Using only the entries below, output the lines starting at the one containing "Late Roman Intercisa" and ending at the one containing "HOME (830, 34)", exactly and inclusive of both, omitting the pictures.
START Data for review
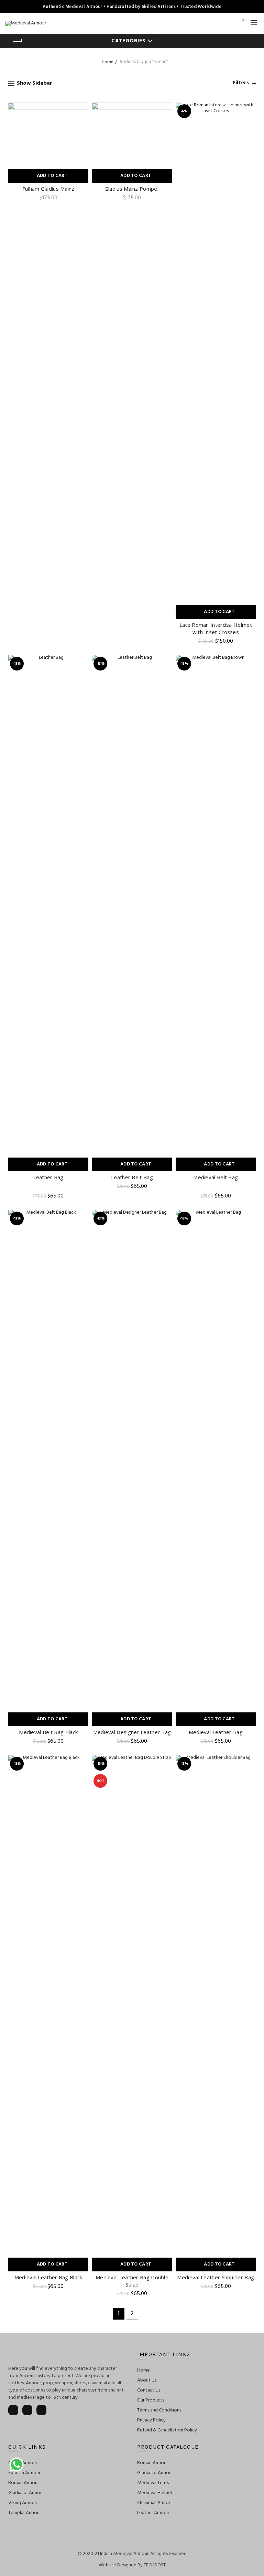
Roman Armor (151, 2463)
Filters (241, 83)
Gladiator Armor (153, 2473)
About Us (146, 2380)
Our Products (150, 2400)
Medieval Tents (153, 2483)
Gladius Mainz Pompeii (132, 188)
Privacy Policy (151, 2420)
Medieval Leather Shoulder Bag (215, 2277)
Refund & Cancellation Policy (167, 2430)
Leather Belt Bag (132, 1177)
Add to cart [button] (52, 176)
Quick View (82, 109)
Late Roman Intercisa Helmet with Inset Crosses (215, 628)
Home (107, 62)
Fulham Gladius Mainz (48, 188)
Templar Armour (24, 2513)
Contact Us (148, 2390)
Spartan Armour (24, 2473)
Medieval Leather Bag (216, 1732)
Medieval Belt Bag (215, 1177)
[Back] (16, 41)
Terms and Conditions (159, 2410)
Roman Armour (23, 2483)
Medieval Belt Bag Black (48, 1732)
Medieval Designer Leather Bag (132, 1732)
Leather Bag (48, 1177)
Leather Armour (153, 2513)
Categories (128, 41)
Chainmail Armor (153, 2503)
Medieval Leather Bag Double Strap (132, 2281)
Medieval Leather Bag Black (48, 2277)
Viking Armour (22, 2503)
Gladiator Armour (26, 2493)
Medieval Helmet (155, 2493)
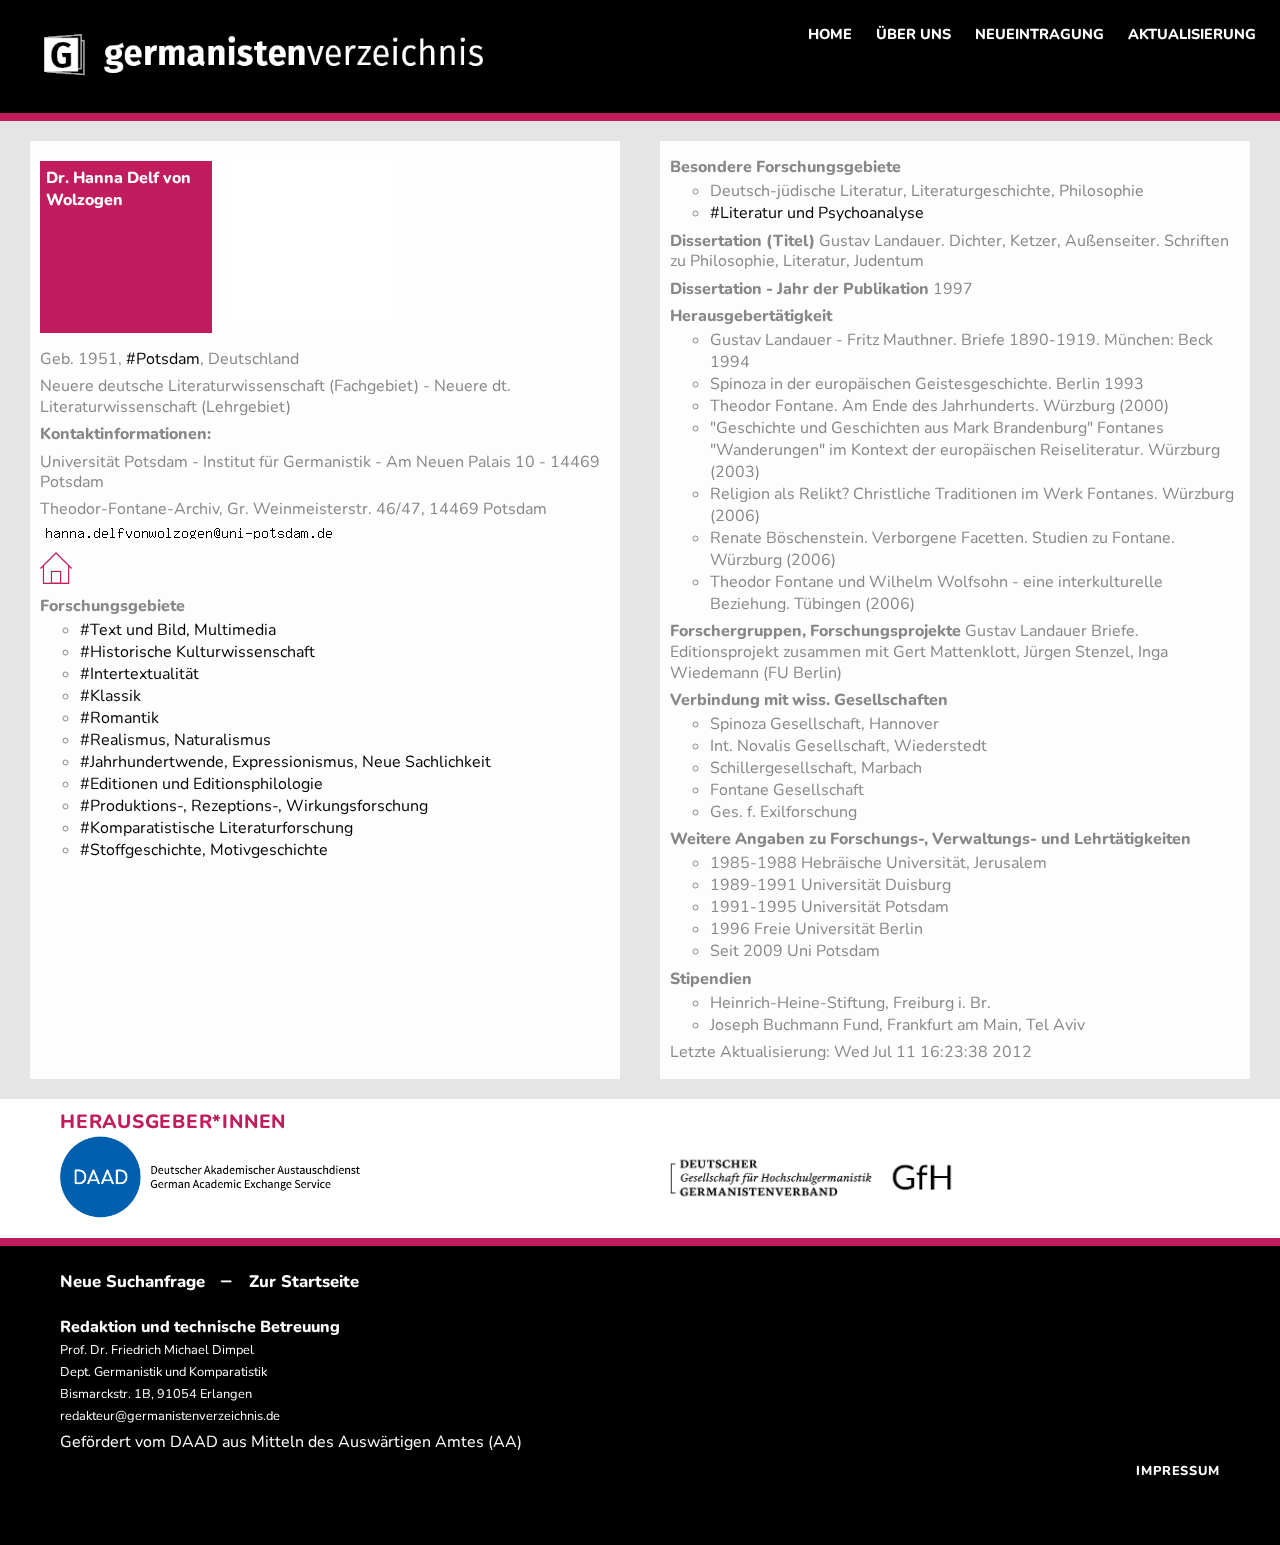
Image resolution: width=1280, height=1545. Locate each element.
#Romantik (119, 718)
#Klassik (110, 696)
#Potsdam (163, 359)
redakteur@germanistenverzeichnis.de (170, 1416)
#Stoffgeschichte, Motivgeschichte (204, 850)
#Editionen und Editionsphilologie (201, 784)
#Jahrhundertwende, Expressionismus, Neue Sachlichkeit (285, 762)
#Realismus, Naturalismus (175, 740)
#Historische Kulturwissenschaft (197, 652)
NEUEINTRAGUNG (1039, 34)
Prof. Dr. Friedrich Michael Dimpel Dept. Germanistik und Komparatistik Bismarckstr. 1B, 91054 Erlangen (163, 1372)
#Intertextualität (139, 674)
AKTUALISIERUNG (1192, 34)
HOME (830, 34)
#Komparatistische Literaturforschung (216, 828)
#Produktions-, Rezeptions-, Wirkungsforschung (254, 806)
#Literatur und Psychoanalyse (817, 213)
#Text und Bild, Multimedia (178, 630)
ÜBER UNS (913, 34)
END Data for review
* The answer
Late Roman Intercisa Helmet with Inset Crosses (215, 628)
Home (107, 62)
Fulham Gladius Mainz (48, 188)
Templar Armour (24, 2513)
Contact Us (148, 2390)
Spartan Armour (24, 2473)
Medieval Leather Bag (216, 1732)
Medieval Belt Bag (215, 1177)
[Back] (16, 41)
Terms and Conditions (159, 2410)
Roman Armour (23, 2483)
Medieval Belt Bag Black (48, 1732)
Medieval Designer Leather Bag (132, 1732)
Leather Bag (48, 1177)
Leather Armour (153, 2513)
Categories (128, 41)
Chainmail Armor (153, 2503)
Medieval Leather Bag Double Strap (132, 2281)
Medieval Leather Bag Black (48, 2277)
Viking Armour (22, 2503)
Gladiator Armour (26, 2493)
Medieval Helmet (155, 2493)
Image resolution: width=1280, height=1545. Locate each element.
#Romantik (119, 718)
#Klassik (110, 696)
#Potsdam (163, 359)
redakteur@germanistenverzeichnis.de (170, 1416)
#Stoffgeschichte, Motivgeschichte (204, 850)
#Editionen und Editionsphilologie (201, 784)
#Jahrhundertwende, Expressionismus, Neue Sachlichkeit (285, 762)
#Realismus, Naturalismus (175, 740)
#Historische Kulturwissenschaft (197, 652)
NEUEINTRAGUNG (1039, 34)
Prof. Dr. Friedrich Michael Dimpel Dept. Germanistik und Komparatistik Bismarckstr. 1B, 91054 Erlangen (163, 1372)
#Intertextualität (139, 674)
AKTUALISIERUNG (1192, 34)
HOME (830, 34)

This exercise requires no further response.